Potential outcomes and timelines​

  • No designation, but policy change: The Commission could conclude that while cloud concentration raises concerns, the DMA is not the right tool to impose broad gatekeeper duties on cloud providers. The horizontal study could then recommend sector‑specific instruments or targeted code of conduct.
  • Designation of specific cloud services: Brussels could designate a discrete set of cloud services (for instance, certain managed platform primitives) as gatekeeper services while leaving others outside the DMA. This targeted approach reduces legal friction but still forces design and contract changes.
  • Designation of entire clouds: The most consequential option: AWS or Azure (or both) are designated as gatekeepers for core cloud services, which would trigger full DMA obligations and heavy compliance burdens. That outcome would be transformative for how hyperscalers operate in Europe.
Expect intense technical engagement, submissions from customers and rivals, and a politically charged debate over digital sovereignty and transatlantic trade. The Commission’s roughly 12‑month fact‑finding window is ambitious but realistic for producing a preliminary decision or recommendation.
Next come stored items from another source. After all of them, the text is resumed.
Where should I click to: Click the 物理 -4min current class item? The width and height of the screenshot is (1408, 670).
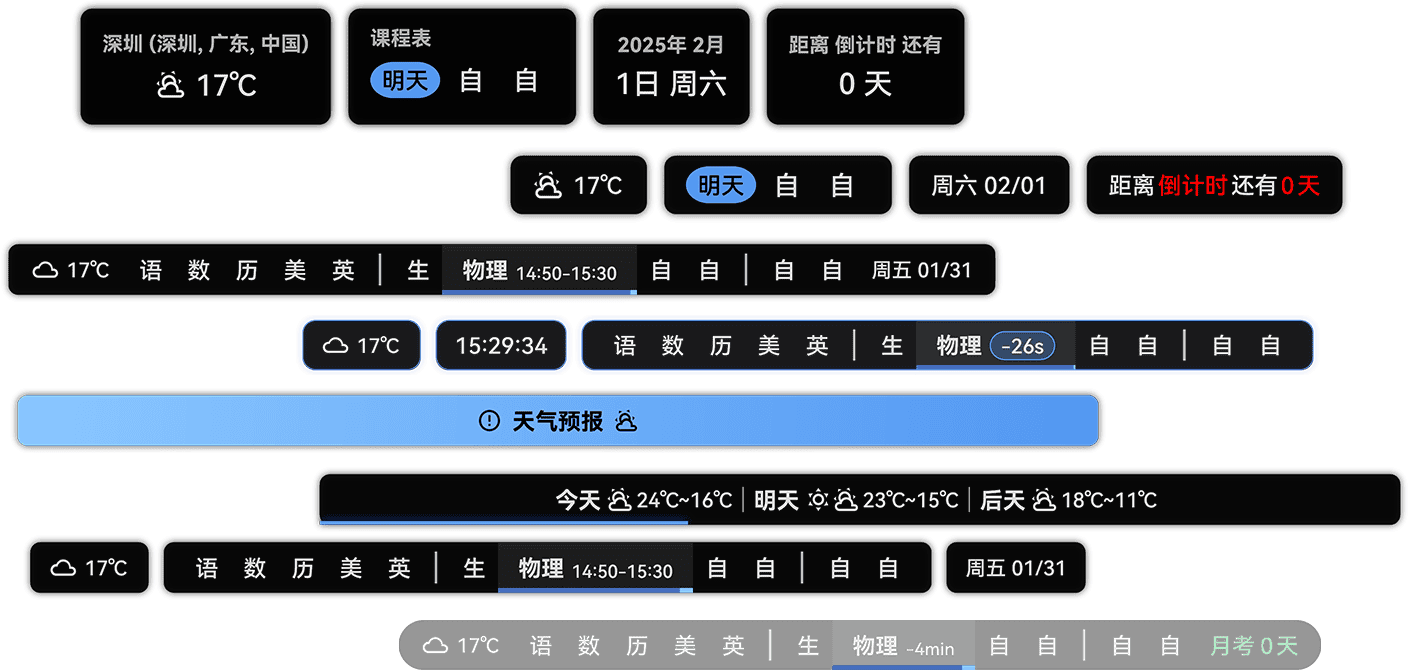click(x=902, y=646)
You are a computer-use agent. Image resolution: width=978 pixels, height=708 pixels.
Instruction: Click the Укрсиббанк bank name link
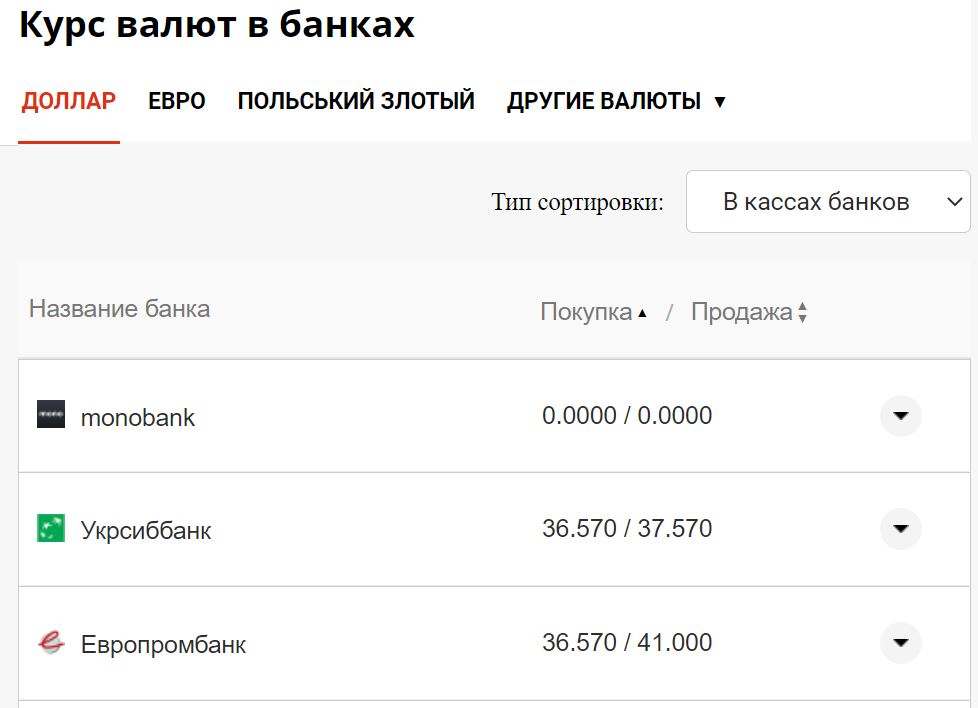point(146,529)
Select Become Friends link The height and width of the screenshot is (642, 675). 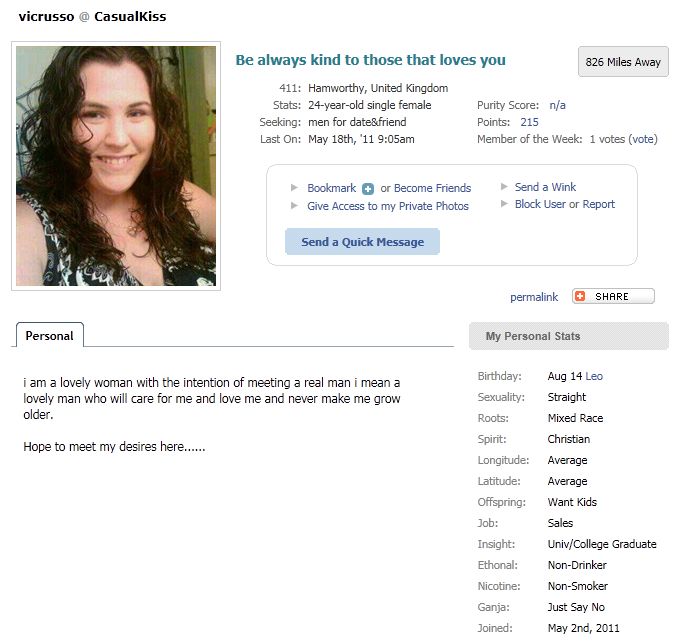(432, 188)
Risks, trade‑offs and unintended consequences​

  • Regulatory overreach vs. under‑enforcement. Overbroad remedies could undermine economies of scale that fund security and performance investments in hyperscale clouds. Conversely, under‑enforcement risks entrenching lock‑in and systemic dependencies. Brussels must thread a narrow technical and economic needle.
  • Fragmentation and complexity. Region‑specific obligations could push providers to create divergent APIs and contractual frameworks across jurisdictions, raising operational complexity for multinational customers.
  • Innovation incentives. If compliance costs rise sharply, providers might scale back R&D or consolidate certain services, potentially slowing innovation in managed AI tooling and developer productivity features. That risk must be weighed against the public interest in contestable infrastructure.
  • Enforcement practicality. Monitoring compliance with technical interoperability obligations will require new supervisory capabilities and industry cooperation on verifiable standards and test suites.

Conclusion​

Brussels’ decision to open market investigations into AWS and Azure under the Digital Markets Act is a decisive escalation in EU digital policy, reflecting a new priority: cloud is strategic infrastructure with competition, resilience and sovereignty consequences. The probes combine concrete technical fact‑finding with broad legal questions about the DMA’s scope — and the outcome will matter not only to the hyperscalers, but to every organisation that relies on cloud platforms for critical services. For IT leaders and WindowsForum readers, the immediate tasks are practical: map dependencies, harden portability plans, revise procurement terms, and prepare governance for regulatory scenarios that could shift vendor economics and architecture choices over the next 12 months. The Commission’s work will be technical, contested and consequential — and the industry responses will shape the contours of cloud competition, interoperability, and resilience for years to come.